Uhm, that sounds like a recipe for a shell game, with the ball being slave labor or toxic materials. "Look inside! This factory is clean and the workers are well paid and the ink is not toxic, see! And once the nosey business parter is back on the plane, they pass the
work off to a labor camp.
It isn't just china, it can happen anywhere,
maybe right beneath one's feet.
And that sounds like an insulting response. You think we're idiots, that we wouldn't verify information on a visit? That we don't talk to actual employees, and use Skype to re-verify later? That we don't get to know individuals, teach them how our systems operate, and work with them year after year to build relationships? If you do it right, you cannot just pass it off to another factory. If you visit, you don't do it for your health or just to ease your conscious, you do it to set up a system that will work, quality checks that work, in a factory you like with people you like.
I think people's perceptions of how China operates are badly skewed. Some things are bad, some are good. Some companies are bad, some are good. Like anywhere, you figure it out and you work with the good people and not the bad people. But overall, people in China are now making money, there is a middle class, and they're starting to buy their own manufactured products. Companies like mine are leaving in droves for Viet Nam and Cambodia because the labor prices in China are rising rapidly, and workers strike if conditions or pay are not good enough.

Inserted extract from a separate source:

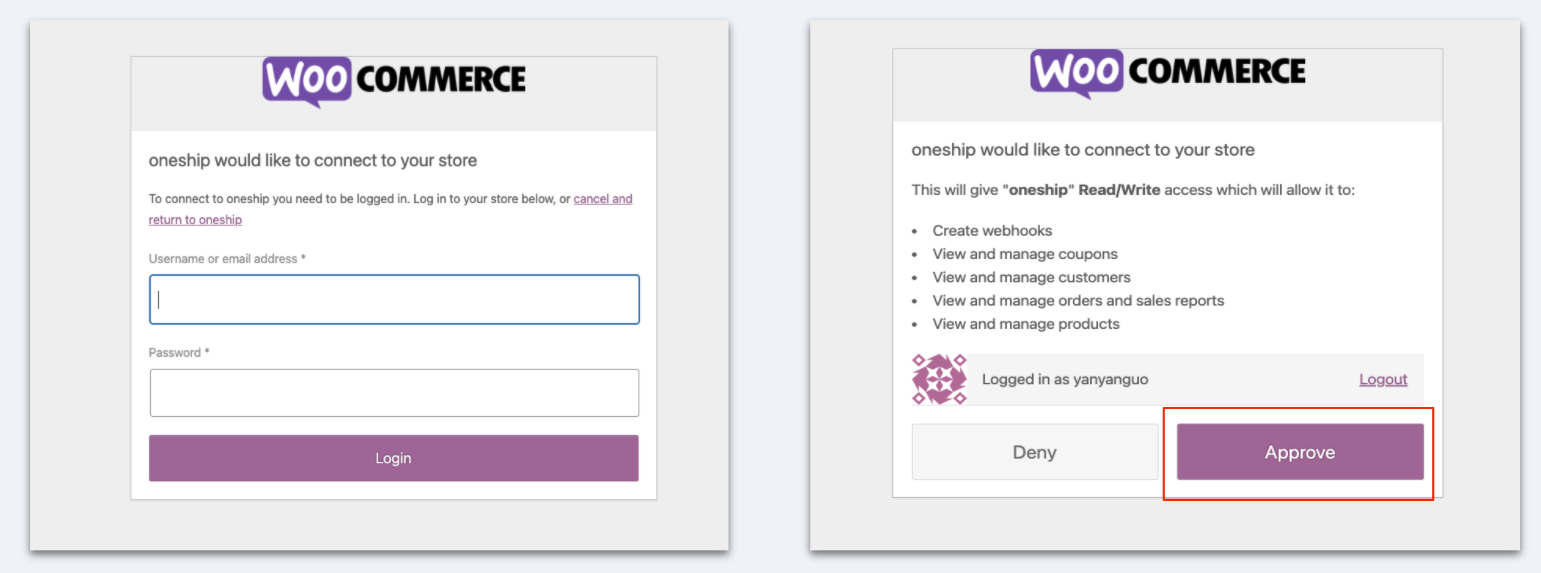Select the 'View and manage coupons' item
This screenshot has height=573, width=1541.
click(1025, 254)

Average wages are rising 20% PER YEAR in China these days. It's not really for cheap manufacturing right now (Mexico has cheaper labor than China right now - and obviously much cheaper shipping), it's because Chinese workers and managers, in my opinion, are skilled at what they do.
But bottom line, don't pretend you can figure out how business works better than the people actually doing that business. You can quarterback from your coach about RPGs all you want, but don't tell me you know my business better than I know my business.